Non-trending Market Trading Strategies

Traders need to remain cautious as they can lose their capital if they miss out a trend or if they are on the wrong side of the trend. Data however suggests that market shows trends around 35% of the time and for the rest 65% of the time it is trend-less. Traders need to be aware of how to utilize market conditions and make the best use out of it.

Some traits traders need to be aware are:

Identify and utilize the trendless market to their advantage

Identify non-trends in markets to avoid loss and retain their capital

Change markets to trade and return to the current trading market when a specific trend emerges

Trade in options or scalping for profit consolidation and while waiting for the next trend to emerge

When the market does not exhibit a clear trend online share trading becomes tricky and unsafe. A non-trend indicates that it is range-bound and stocks are moving between resistance and support.

The moving averages are also important and the market is below the ‘all time high’.

The few options traders are:

Do not trade:This helps to avoid mistakes and prevent heavy losses. Traders can make use of this time to research, uncover new idea or optimize the trading methodology and not force a trade which would result in loss.

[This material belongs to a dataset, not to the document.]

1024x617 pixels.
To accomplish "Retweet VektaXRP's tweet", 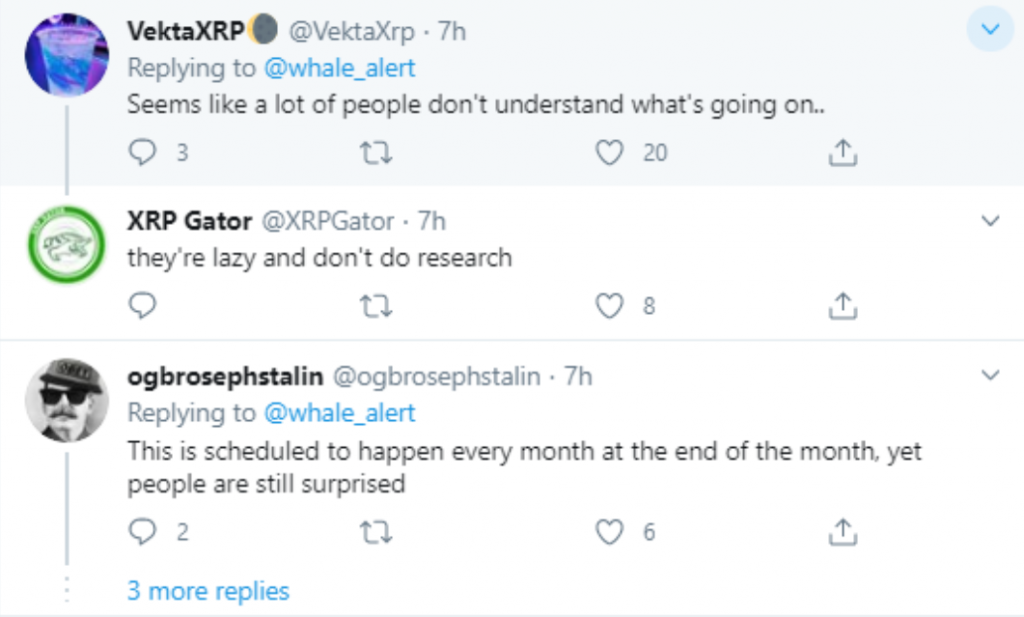I will point(376,153).
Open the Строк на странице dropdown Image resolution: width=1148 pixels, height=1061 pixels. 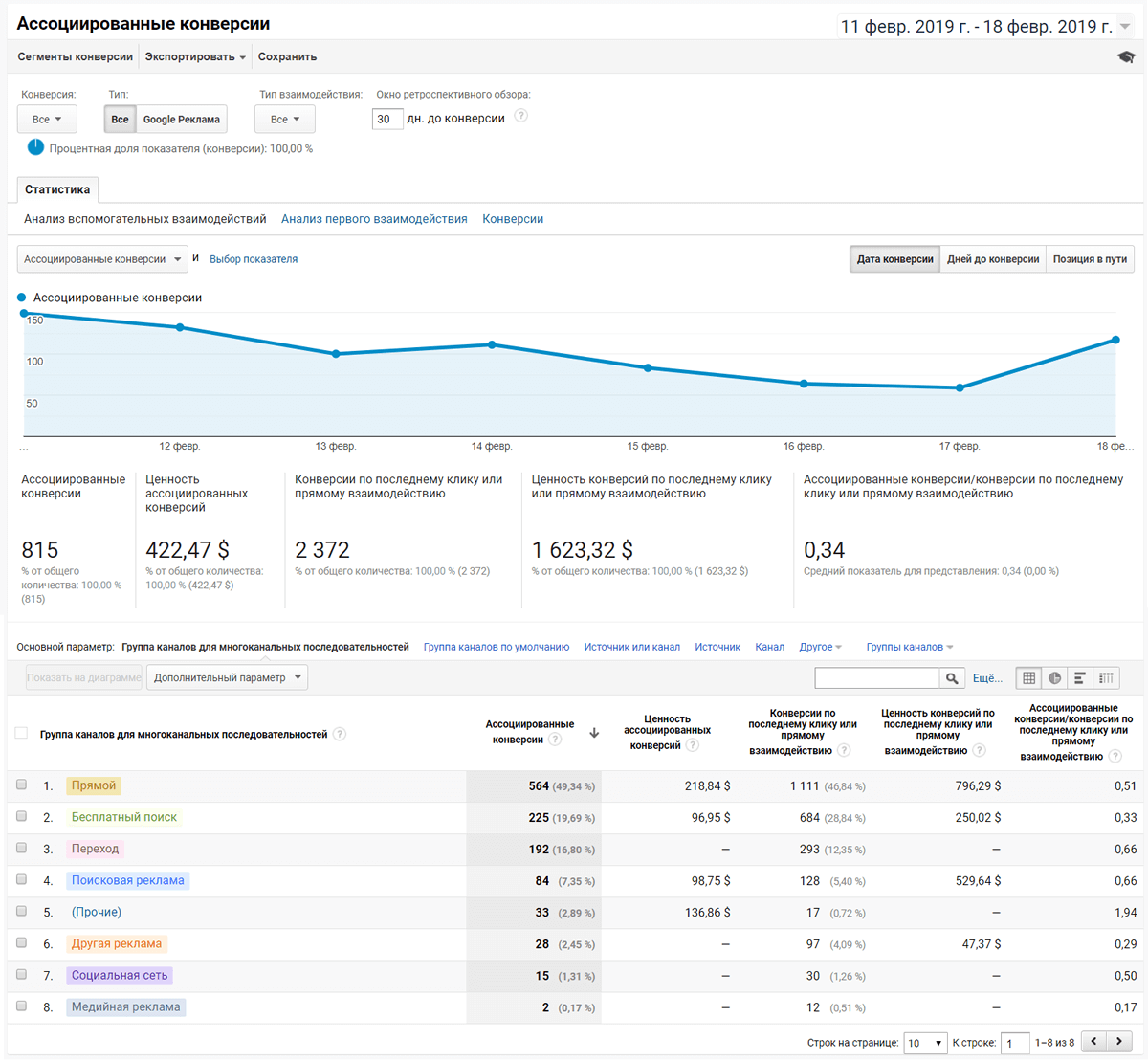coord(924,1042)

Flip the trade:Under this strategy,when the range breaks the trader flips and trade with the breakdown.Traders look forward to a new trend to shape up and hence it is recommended that the position taken be small and a tight stop-loss is maintained.

Mean reversion Trades: This strategy is suitable for traders who wish to trade in a choppy market. This approach proposes buying stocks when they are oversold and when they have support and are bouncing. Traders can sell when it is overbought or when it shows resistance. The downside of this approach is if the range changes then there is problem and therefore maintaining a stop loss is critical.